Un homme qui n’est pas suspect quand il s’agit de juger les femmes célèbres, qui ne les aimait ni savantes, ni politiques, ni philosophes, et qui n’a jamais pu pardonner à Mme de Staël une certaine affectation de sentimentalité et une teinte de métaphysique, Fontanes, ennemi d’ailleurs de la Révolution et des révolutionnaires, écrivait dans un journal, le Mémorial, à l’occasion d’une Histoire du Siège de Lyon qui venait de paraître (1797) :

« L’auteur dévoile très bien les intrigues assez basses du ministre Roland qui réunissait à quelques connaissances un orgueil sans bornes et un pédantisme insupportable ; mais il paraît injuste envers Mme Roland. J’ai eu occasion de passer quelques jours avec elle en 1791 ; cette femme, il faut en convenir, joignait un esprit supérieur à toutes les grâces de son sexe ; elle avait tout l’art nécessaire pour faire croire que tout chez elle était l’ouvrage de la nature. On voyait seulement qu’elle ne pardonnait pas à la société la place inférieure qu’elle y avait longtemps occupée. C’est l’histoire de Jean-Jacques et de tant d’autres qui valaient moins que lui. »
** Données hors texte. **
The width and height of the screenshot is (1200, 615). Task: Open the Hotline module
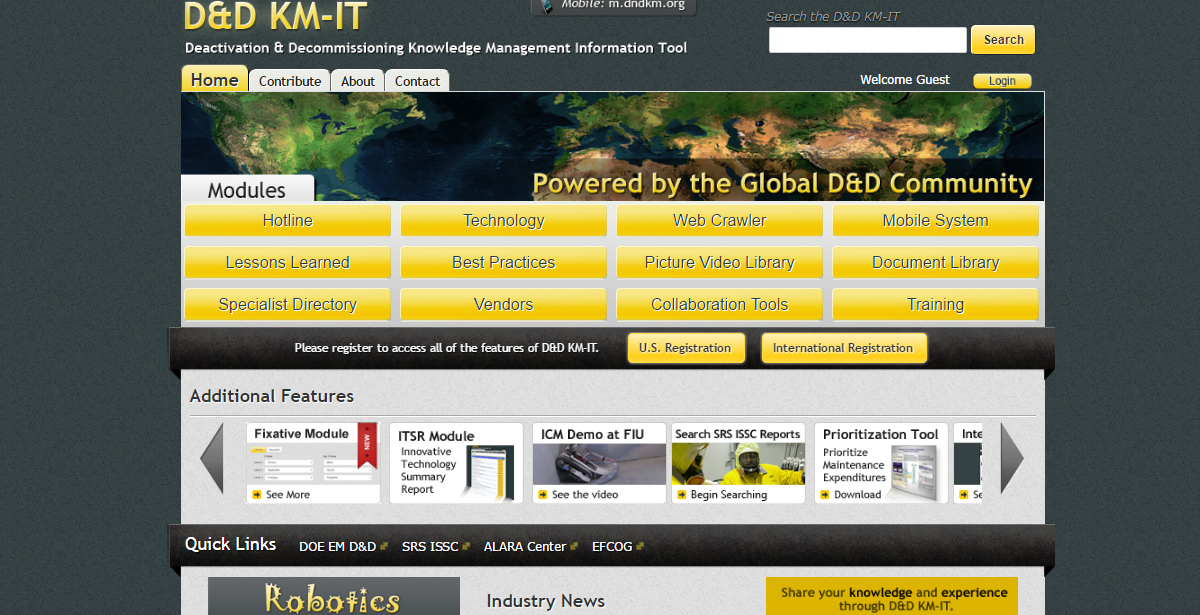point(287,220)
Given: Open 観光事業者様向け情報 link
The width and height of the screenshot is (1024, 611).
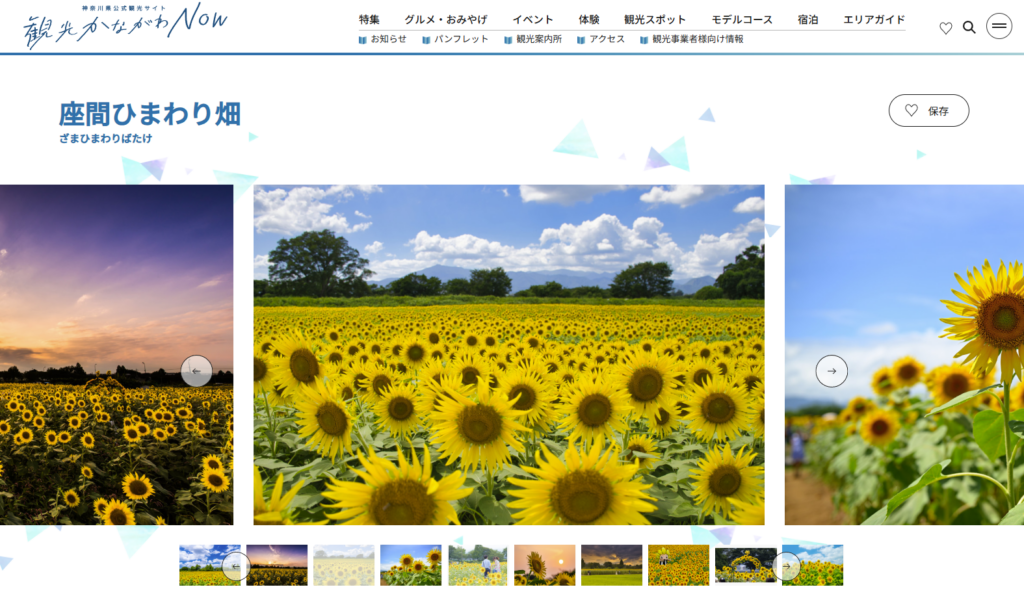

Voilà ce que j’appelle des jugements irréfragables, de première main, et qui tous concourent dans une même impression. Mme Roland, malgré les qualités viriles dont elle a fait preuve, n’avait rien de masculin dans tout son aspect ni dans son ensemble ; elle était femme et très femme. Je joindrai encore ici le témoignage d’un écrivain adversaire, Mallet du Pan, qui rédigeait à Londres le Mercure britannique en 1798. Dans un admirable article sur les difficultés qu’il y aurait, pour plus d’un demi-siècle encore, à composer une véritable histoire de la Révolution française, parlant des Mémoires nombreux qui commençaient à paraître et dans lesquels chacun plaidait pour son parti et pour son saint et ne présentait que « la portion de vérité qui pouvait servir le mieux à noircir l’adversaire », l’éminent publiciste indiquait, à l’appui de sa pensée, les deux exemples le plus en vue :

« Beaucoup de gens, disait-il, écrivent leurs Mémoires pour faire l’histoire personnelle de leurs talents, de leur mérite et de leur conduite. Dans les temps de troubles et de factions, ces écrits intéressés doivent être très suspects. J’aurais plus de confiance dans les Mémoires de Dumouriez si, à chaque page, je n’y lisais l’éloge de ses démarches, de ses avis, de ses variations, de sa politique, et la condamnation de tous ceux qui lui refusèrent confiance. En lisant les Mémoires de Mme Roland, on aperçoit l’actrice qui travaille pour la scène et qui noie dans une foule de puérilités l’apologie de ses amis et la satire de ses ennemis : toutes les figures y sont peintes en buste et le plus souvent par le pinceau des passions. J’ai connu personnellement cette femme dont la mort héroïque a expié l’égarement ; dont l’âme ardente et la tête ambitieuse eussent mérité un cloître ou une principauté ; dont l’esprit fin et turbulent était aussi propre à diriger des intrigues qu’incapable d’écrire avec fidélité les scènes d’horreur où elle n’avait pas craint de jouer un rôle. »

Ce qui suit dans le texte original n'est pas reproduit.